The United States and other countries have been hopeful that China would sign on to the Information Technology Agreement (ITA), which requires signatories to eliminate duties on some IT products, during the Asia-Pacific Economic Cooperation summit that ends on Tuesday.
Washington has blamed China, the world's biggest exporter of IT products, for derailing talks on an update to the 16 year old WTO pact on technology trade by asking for too many exemptions.
"I don't know about the intention of the (Chinese) authorities, whether they intend to conclude it here or not," WTO chief Roberto Azevedo told reporters during an APEC briefing.
"What I know is that conversations are happening, they are intensive and my hope is that these negotiations would be concluded as quickly as possible," Azevedo said.
Washington has warned that China must move ahead with the ITA or risk upsetting other trade talks, namely a U.S.-China bilateral investment treaty currently in the works.
U.S. Trade Representative Michael Froman has said updating the deal would also give a boost to the WTO, which is facing its worst crisis in two decades.
Trade experts say that the WTO still has an important role as a forum for settling commercial disputes, but that role will be degraded and increasingly obsolete if its two-decade-old trade rules do not evolve.
Critics have questioned why China, which has said it wants to help reinvigorate the WTO, so far has been resistant to the ITA.

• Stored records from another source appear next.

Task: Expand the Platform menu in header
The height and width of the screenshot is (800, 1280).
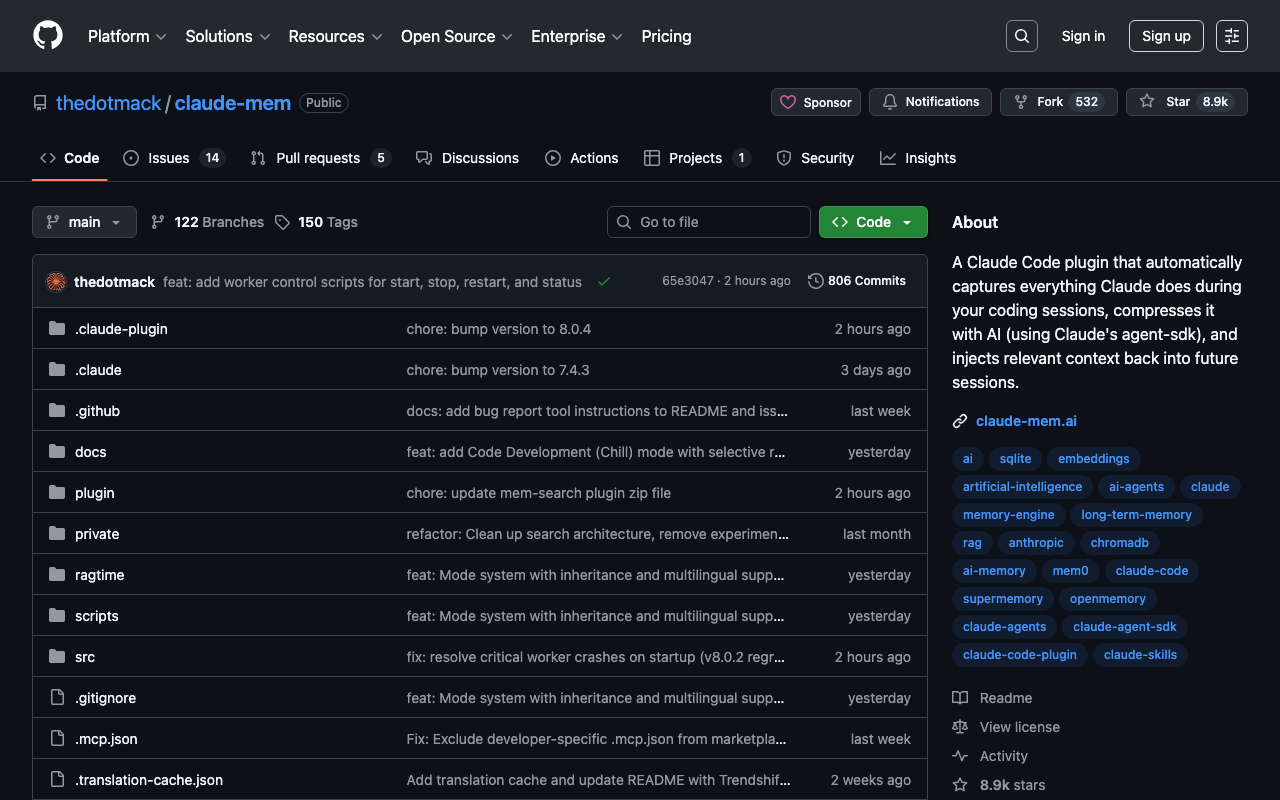Action: point(126,36)
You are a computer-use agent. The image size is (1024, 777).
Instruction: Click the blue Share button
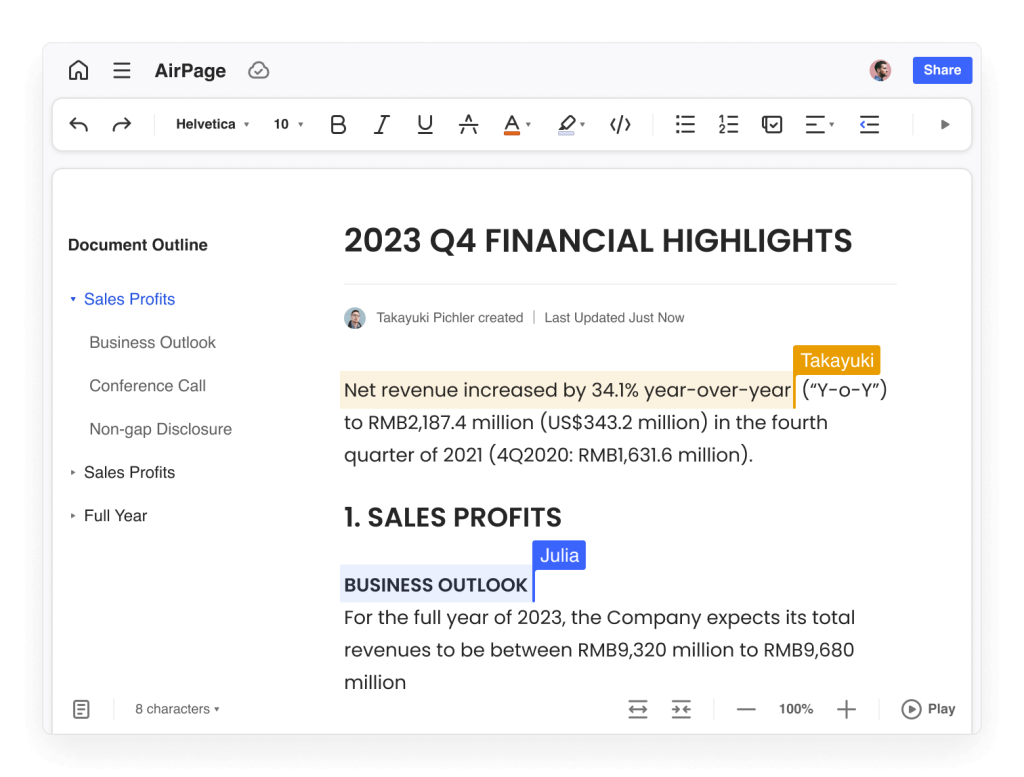point(941,70)
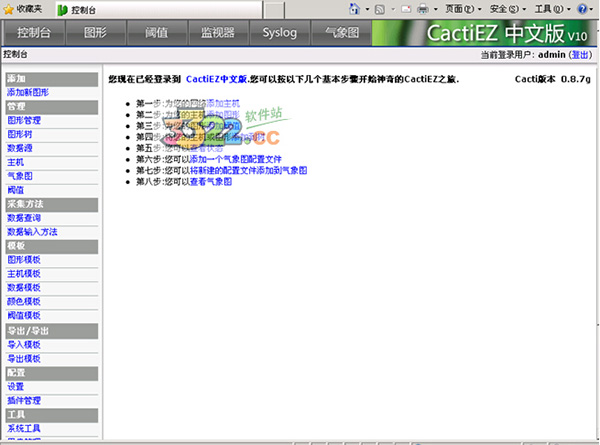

China has argued that a reduction in tariffs on some products would be unfair and that the agreement should take into account countries' different stages of development.
Talks on the ITA during APEC come amid broader controversy over the future of regional free trade frameworks.
China's Commerce Minister Gao Hucheng said at a separate briefing that officials had formally proposed a feasibility study on the China-backed Free Trade Area of the Asia-Pacific (FTAAP), although it will still need approval from senior leaders next week.
China is pushing FTAAP, but some see the proposal as a way to divert attention from the more comprehensive U.S.-backed Trans-Pacific Partnership (TPP) plan being negotiated by 12 countries, not including China.